- **Task goal**: Within the entries below, the lines from the one with "Rachunek zysków i strat VEFY (89, 1483)" through the one with "[ελληνικά] (1868, 1631)" are to be set down exactly, both ends kept.

- **Listed records**:
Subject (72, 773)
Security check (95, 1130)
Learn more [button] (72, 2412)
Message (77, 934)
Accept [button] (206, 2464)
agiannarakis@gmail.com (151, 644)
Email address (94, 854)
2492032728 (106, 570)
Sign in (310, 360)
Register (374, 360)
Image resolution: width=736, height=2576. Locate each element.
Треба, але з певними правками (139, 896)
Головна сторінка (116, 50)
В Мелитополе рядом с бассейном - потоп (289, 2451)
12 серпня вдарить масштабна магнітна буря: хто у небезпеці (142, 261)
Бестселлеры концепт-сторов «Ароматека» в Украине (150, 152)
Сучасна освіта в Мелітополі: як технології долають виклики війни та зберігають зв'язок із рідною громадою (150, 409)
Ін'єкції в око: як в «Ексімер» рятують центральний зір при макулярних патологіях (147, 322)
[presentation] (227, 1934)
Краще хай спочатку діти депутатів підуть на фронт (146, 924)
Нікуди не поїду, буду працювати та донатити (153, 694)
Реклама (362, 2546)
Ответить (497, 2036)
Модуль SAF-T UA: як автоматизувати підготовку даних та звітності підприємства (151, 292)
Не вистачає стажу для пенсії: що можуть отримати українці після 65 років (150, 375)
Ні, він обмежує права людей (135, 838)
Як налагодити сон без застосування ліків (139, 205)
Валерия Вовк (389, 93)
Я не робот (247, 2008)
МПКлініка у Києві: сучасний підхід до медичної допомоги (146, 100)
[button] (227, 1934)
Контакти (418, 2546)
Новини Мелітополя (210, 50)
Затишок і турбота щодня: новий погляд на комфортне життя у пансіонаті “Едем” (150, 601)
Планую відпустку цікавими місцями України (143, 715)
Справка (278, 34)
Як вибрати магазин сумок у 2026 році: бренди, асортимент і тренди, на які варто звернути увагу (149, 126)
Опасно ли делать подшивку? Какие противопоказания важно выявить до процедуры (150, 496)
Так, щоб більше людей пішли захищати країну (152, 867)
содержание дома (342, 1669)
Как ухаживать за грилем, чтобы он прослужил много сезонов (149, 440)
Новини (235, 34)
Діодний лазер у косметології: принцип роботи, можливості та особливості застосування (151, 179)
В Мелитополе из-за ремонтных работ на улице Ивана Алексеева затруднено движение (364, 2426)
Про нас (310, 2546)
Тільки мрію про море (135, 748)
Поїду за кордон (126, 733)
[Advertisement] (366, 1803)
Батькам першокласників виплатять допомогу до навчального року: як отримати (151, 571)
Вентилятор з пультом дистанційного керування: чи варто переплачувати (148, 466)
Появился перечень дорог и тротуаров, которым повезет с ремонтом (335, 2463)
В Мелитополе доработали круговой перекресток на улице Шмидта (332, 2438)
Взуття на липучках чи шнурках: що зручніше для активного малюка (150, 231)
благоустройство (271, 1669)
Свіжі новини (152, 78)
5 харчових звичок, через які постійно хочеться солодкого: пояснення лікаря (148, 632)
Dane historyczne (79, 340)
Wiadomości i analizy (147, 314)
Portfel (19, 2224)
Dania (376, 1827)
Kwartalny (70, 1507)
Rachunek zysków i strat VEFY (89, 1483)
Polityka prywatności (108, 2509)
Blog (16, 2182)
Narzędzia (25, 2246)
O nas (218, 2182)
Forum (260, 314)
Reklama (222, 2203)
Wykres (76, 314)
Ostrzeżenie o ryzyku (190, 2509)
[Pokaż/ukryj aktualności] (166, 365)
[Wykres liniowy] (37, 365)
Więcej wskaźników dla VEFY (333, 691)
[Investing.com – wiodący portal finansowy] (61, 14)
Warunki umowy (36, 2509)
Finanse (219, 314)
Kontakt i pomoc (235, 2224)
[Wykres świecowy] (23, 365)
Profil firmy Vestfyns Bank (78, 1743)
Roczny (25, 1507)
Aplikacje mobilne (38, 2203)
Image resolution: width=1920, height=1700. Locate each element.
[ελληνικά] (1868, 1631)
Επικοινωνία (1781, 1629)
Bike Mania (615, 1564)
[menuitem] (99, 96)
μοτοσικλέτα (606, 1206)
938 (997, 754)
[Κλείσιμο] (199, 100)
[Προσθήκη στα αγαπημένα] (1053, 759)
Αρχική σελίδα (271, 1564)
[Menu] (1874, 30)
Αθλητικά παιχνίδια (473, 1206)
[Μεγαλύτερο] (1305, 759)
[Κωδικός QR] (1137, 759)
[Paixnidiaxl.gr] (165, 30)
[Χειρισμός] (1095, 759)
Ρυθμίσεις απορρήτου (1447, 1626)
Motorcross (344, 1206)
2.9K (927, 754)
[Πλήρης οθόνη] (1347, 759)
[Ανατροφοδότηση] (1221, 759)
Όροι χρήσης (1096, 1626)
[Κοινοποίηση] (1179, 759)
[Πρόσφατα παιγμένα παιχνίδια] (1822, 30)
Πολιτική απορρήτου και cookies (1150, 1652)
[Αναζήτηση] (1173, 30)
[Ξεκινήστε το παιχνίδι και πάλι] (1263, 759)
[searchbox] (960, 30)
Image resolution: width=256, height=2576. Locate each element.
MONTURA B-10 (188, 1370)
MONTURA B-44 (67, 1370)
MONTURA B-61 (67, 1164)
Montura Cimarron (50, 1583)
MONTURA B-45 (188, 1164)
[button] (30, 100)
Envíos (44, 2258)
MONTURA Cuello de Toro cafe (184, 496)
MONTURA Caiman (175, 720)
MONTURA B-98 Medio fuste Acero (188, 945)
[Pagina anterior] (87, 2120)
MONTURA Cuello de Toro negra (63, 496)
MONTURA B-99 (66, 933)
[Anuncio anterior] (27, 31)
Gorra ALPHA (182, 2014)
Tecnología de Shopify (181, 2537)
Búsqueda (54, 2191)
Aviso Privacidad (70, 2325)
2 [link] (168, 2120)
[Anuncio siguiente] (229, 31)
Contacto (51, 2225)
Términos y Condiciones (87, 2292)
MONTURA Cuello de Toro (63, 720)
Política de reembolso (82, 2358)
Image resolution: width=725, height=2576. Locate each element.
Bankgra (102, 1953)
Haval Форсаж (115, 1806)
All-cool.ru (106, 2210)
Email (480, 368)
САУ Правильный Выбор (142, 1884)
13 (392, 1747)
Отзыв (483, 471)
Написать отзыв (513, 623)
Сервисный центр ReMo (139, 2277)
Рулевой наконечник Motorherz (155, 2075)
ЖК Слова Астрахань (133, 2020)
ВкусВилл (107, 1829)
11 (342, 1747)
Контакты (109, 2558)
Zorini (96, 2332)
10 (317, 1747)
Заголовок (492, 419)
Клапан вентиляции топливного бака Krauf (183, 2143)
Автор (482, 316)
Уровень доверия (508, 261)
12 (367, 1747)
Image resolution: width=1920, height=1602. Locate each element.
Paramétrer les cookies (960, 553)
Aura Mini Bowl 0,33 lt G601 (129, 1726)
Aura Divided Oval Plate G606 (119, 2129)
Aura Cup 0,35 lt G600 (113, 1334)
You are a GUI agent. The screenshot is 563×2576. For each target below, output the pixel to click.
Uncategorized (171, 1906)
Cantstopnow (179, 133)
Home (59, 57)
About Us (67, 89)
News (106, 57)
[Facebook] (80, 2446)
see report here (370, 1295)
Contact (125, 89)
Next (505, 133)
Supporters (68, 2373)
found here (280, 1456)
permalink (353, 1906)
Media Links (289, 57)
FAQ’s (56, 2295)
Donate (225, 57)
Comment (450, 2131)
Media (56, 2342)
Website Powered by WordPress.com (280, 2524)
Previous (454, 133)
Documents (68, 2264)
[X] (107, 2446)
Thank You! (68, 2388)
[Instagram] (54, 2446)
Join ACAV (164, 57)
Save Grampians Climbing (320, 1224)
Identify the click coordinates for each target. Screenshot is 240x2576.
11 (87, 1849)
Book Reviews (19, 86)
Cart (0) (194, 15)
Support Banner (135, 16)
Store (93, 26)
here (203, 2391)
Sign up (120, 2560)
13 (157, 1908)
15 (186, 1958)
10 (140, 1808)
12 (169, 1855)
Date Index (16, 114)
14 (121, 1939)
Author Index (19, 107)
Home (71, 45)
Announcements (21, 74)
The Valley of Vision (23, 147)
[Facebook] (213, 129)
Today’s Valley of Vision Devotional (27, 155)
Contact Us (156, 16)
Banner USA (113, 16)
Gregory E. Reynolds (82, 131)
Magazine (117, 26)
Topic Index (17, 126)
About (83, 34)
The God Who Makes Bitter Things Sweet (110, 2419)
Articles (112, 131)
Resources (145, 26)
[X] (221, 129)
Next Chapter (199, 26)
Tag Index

- **Result of the task**:
Rachunek zysków i strat VEFY (89, 1483)
Polityka prywatności (108, 2509)
Blog (16, 2182)
Narzędzia (25, 2246)
O nas (218, 2182)
Forum (260, 314)
Reklama (222, 2203)
Wykres (76, 314)
Ostrzeżenie o ryzyku (190, 2509)
[Pokaż/ukryj aktualności] (166, 365)
[Wykres liniowy] (37, 365)
Więcej wskaźników dla VEFY (333, 691)
[Investing.com – wiodący portal finansowy] (61, 14)
Warunki umowy (36, 2509)
Finanse (219, 314)
Kontakt i pomoc (235, 2224)
[Wykres świecowy] (23, 365)
Profil firmy Vestfyns Bank (78, 1743)
Roczny (25, 1507)
Aplikacje mobilne (38, 2203)
Image resolution: width=1920, height=1700. Locate each element.
[ελληνικά] (1868, 1631)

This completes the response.